The event was sponsored and hosted by Soul at Work. According to their website, Soul at Work helps cultivate, connect and inspire “strong women to lead in their own terms and create more Soul at Work.” Organizer, Michelle Gonzalez, hosts events with inspiring speakers who simply share their story. Michelle then helps the audience pick out themes that are interesting, challenging or inspiring. Each theme is created into the form of a question and then placed at each table to promote discussions by attendees. The speaker that night was Navyn Salem of Edesia, Global Nutrition Solutions . The mission of this non-profit mission is to decrease malnutrition and it’s long term effects in children. Her quest started in Tanzania but continues to expand.
How Navyn accomplished her goal is a very interesting and inspiring story. She is married with 4 kids (which in itself can be admirable). She also had a dream that she was able to make a reality. She was able to create a program in Tanzania, Africa that helps malnourished children. You can imagine the immense task of raising funds and starting a program in another country. But she did it and she also was asked to create a factory in RI to create the product that helps malnourished children called Plumpy’nut®.
While there are many lessons to be learned from her journey, one thing I readily noticed was Navyn’s attitude. She actually gets excited when there is a problem. She loves the challenge. This is a very different perspective than some of us may have when our very big efforts lead to very big setbacks. So my question is, “How do you make a problem an opportunity and not just a set back?” Here’s what I learned from her story but I’d also love to hear your answer to this question.
What do I love in this? Navyn looked for what she loved and followed her passion. Sometimes solving the biggest problems starts with focusing on one small part that is deeply connected to your passion. In Navyn’s case, when she first visited Tanzania she could have become overwhelmed by all the help that was needed. Instead, she clarified what her passion was ( kids) and started to find a way to help from there.
Hooray I don’t know this! That means I can learn something! As I previously indicated, Navyn gets excited when there’s a road block. She loves a challenge and knows she will learn from it. I try to teach my kids that too. There’s always going to be in life some homework or some problem in general that they get frustrated with. We try to re-frame a problem in our house and in a joking manner say “That’s exciting, that means you get to learn something new!”. Ok, it doesn’t always work with my kids. But I also get them laughing by referring to a silly movie called “Meet the Robinsons” which has the same message. There’s a focus in that movie on an excitement of learning and not giving up when you fail, just “keep moving forward.”
Confidence in a skill VS confidence in your ability to learn. Navyn did not initially have the skills she needed to accomplish all she needed to accomplish. She could have stopped there and said, “I don’t know enough to do this”. But she didn’t say that. She realized that while she didn’t have confidence in her skills yet, she DID have confidence in her ability to learn. How often do we not try something because we don’t think we know enough?
Let go of your ego. Sometimes you don’t have the time to learn everything. Don’t be afraid to ask for help. Navyn started the project herself but now has a team of people who each have a different background. She pools their knowledge and expertise together to trouble shoot problems and accomplish their goals.

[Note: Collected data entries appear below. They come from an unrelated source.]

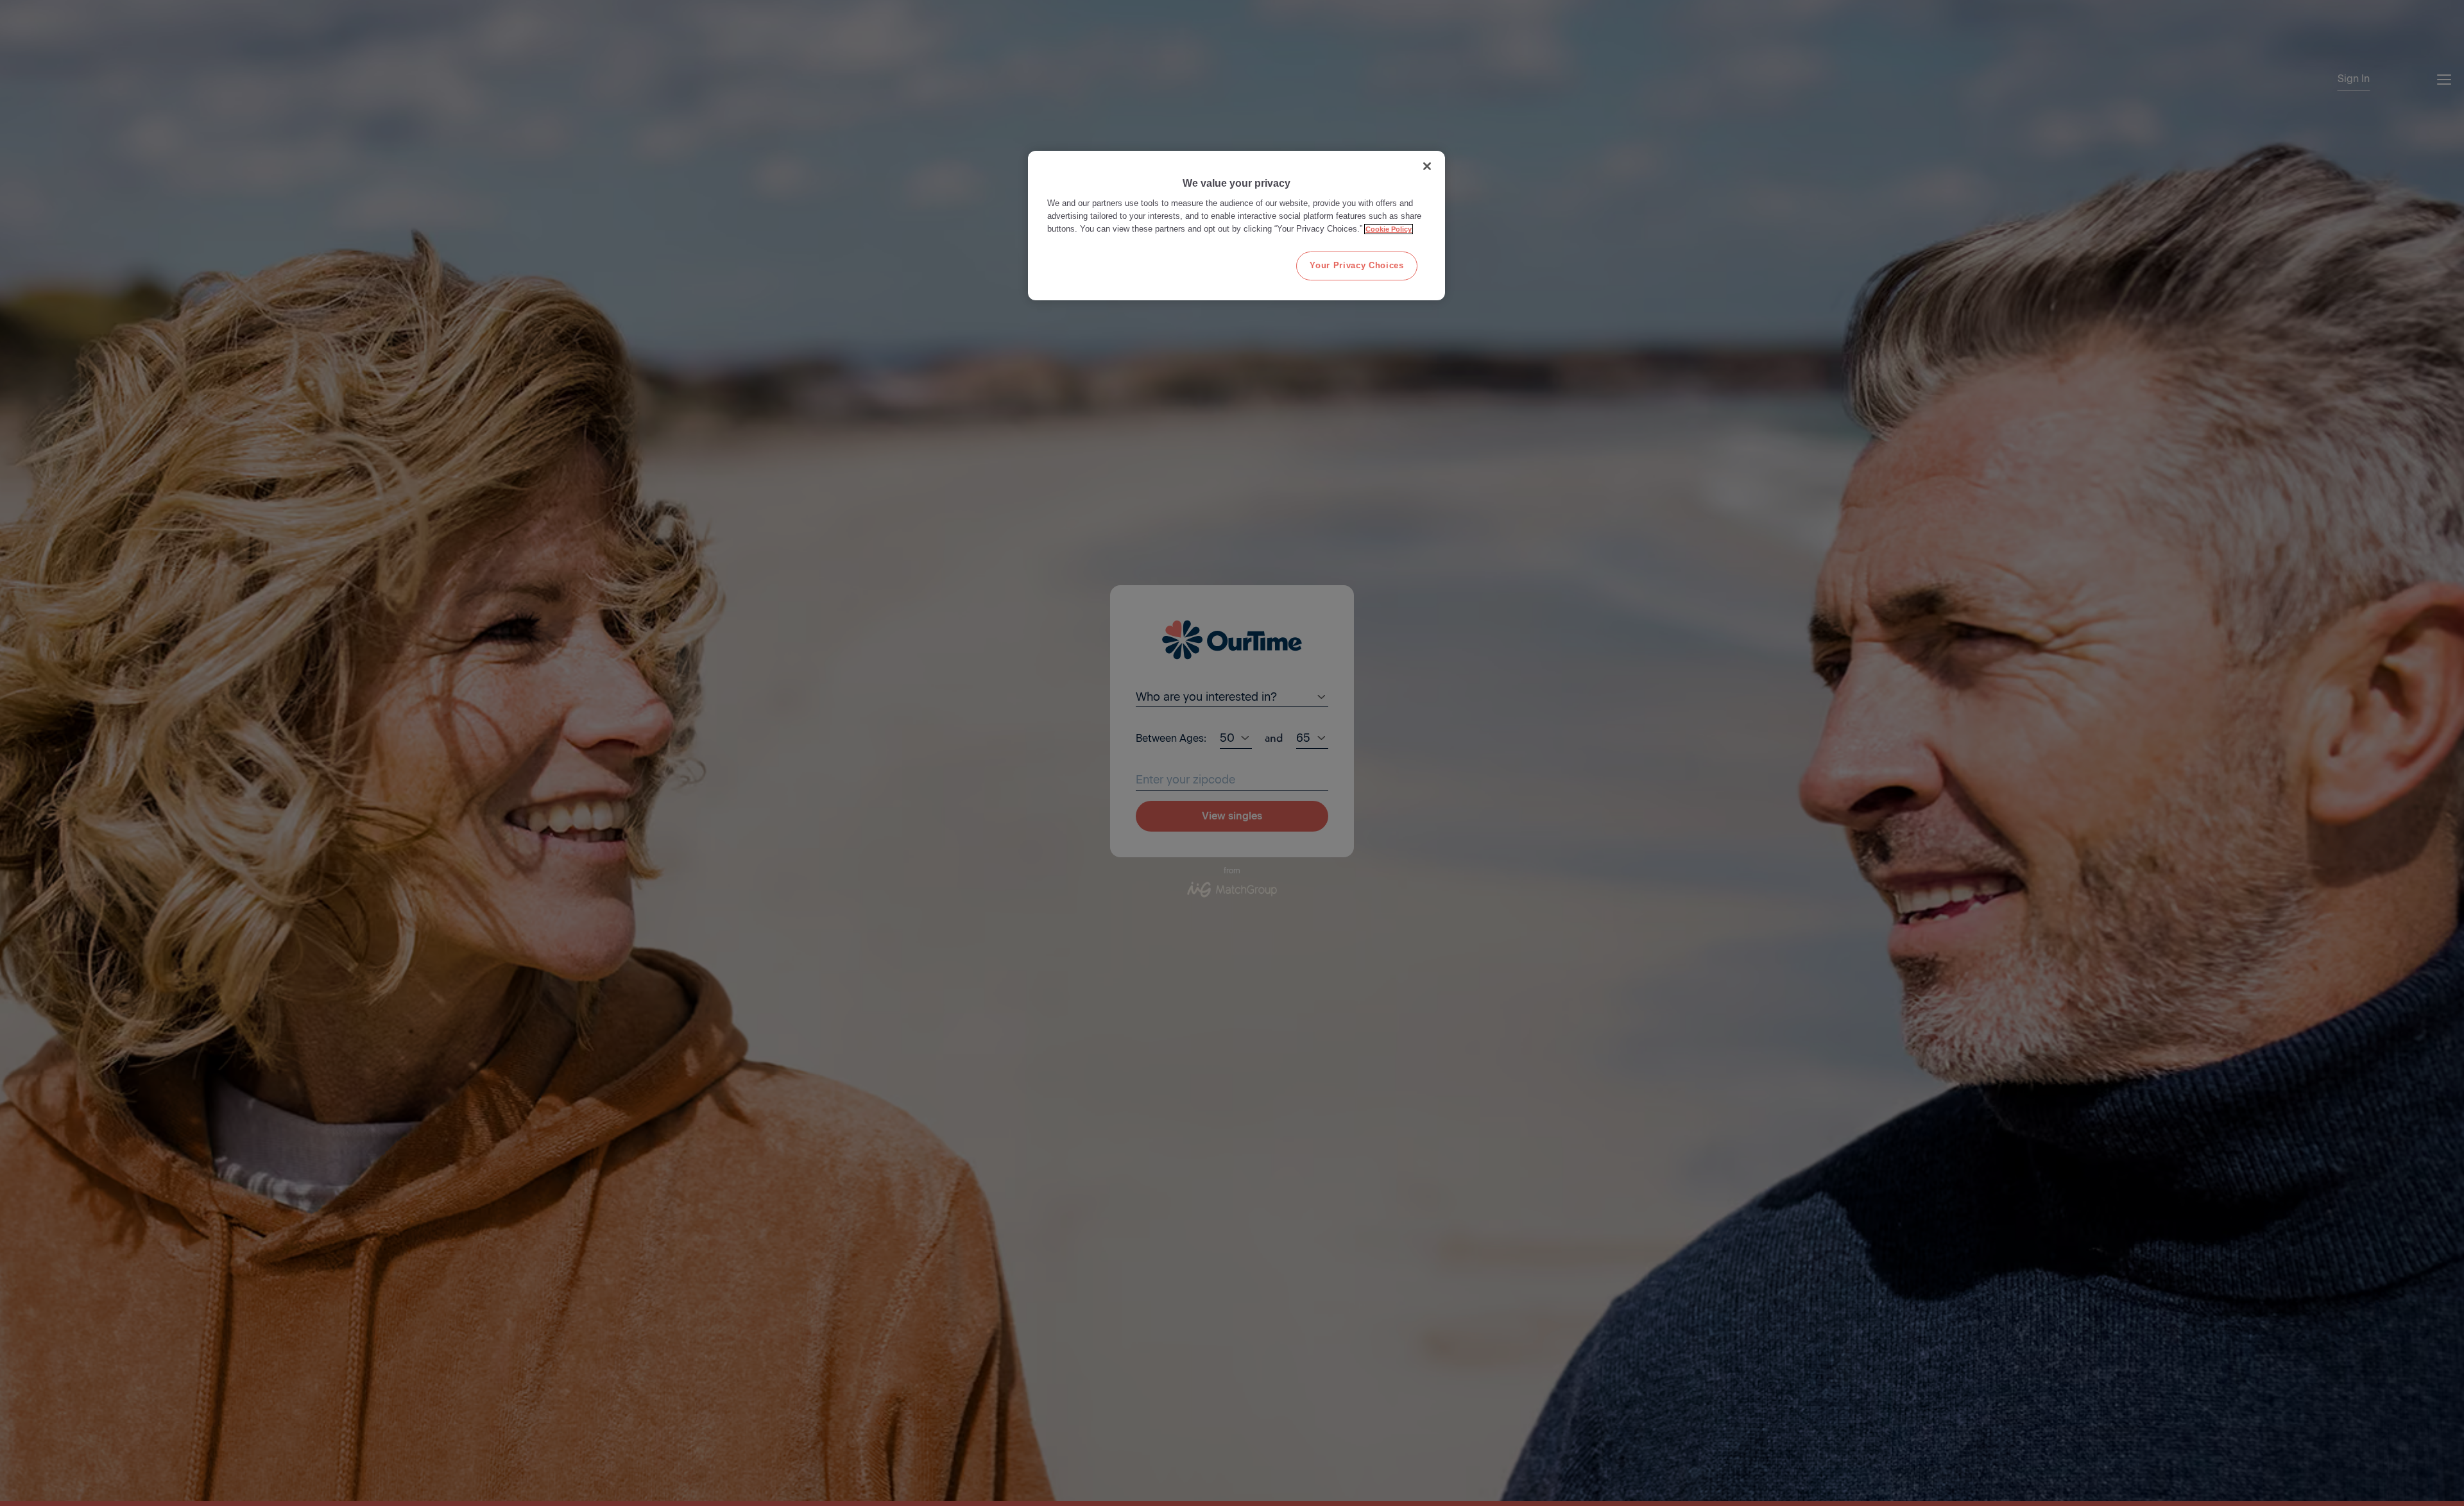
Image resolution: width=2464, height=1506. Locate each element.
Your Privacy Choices (1356, 265)
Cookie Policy (1388, 229)
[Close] (1427, 166)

Sometimes a setback is an opportunity in disguise. While we’re talking about egos, Navyn shared an interesting story where she didn’t let her ego get the best of her. As a result, things worked out better than she imagined. Navyn had the exciting experience of having her non-profit written up by a well known newspaper. However, she went from big excitement to a big disappointment. In response to her article, someone prominent in her field wrote a derogatory article challenging her and her non-profit. This was someone whose books she had read and been inspired by. Imagine having one of your role models publicly put you and your project down. Some people might have written an angry response from their hurt or let themselves feel beaten down. However, Navyn let it sit and gave herself some time to process before responding. Realizing that the author misunderstood some things, Navyn wrote a respectful letter back to him. She truthfully indicated how she had been inspired by him to start her non-profit. She also clarified her message (that the reporter had altered) and shared some quotes from his own books to support her points. The author quickly apologized! He also wanted to meet her and offered his help with her project. What looked initially like a roadblock turned into a new pathway.
Ultimately, Navyn’s story was a great reminder to me to not limit my goals and dreams to who I think I am or what I think I can do. I just need to focus on where I want to go and learn how to get there. I’m sure along the way I’ll need to remind myself that problems are just ways to challenge us to learn and grow. Sometimes those problems are even opportunities in disguise. At the very least, they are opportunities to learn.
What do you think? How do you make a problem an opportunity and not just a set back? Have you had times where a problem turned into an opportunity? Or, do you find it difficult to see problems as anything but barriers?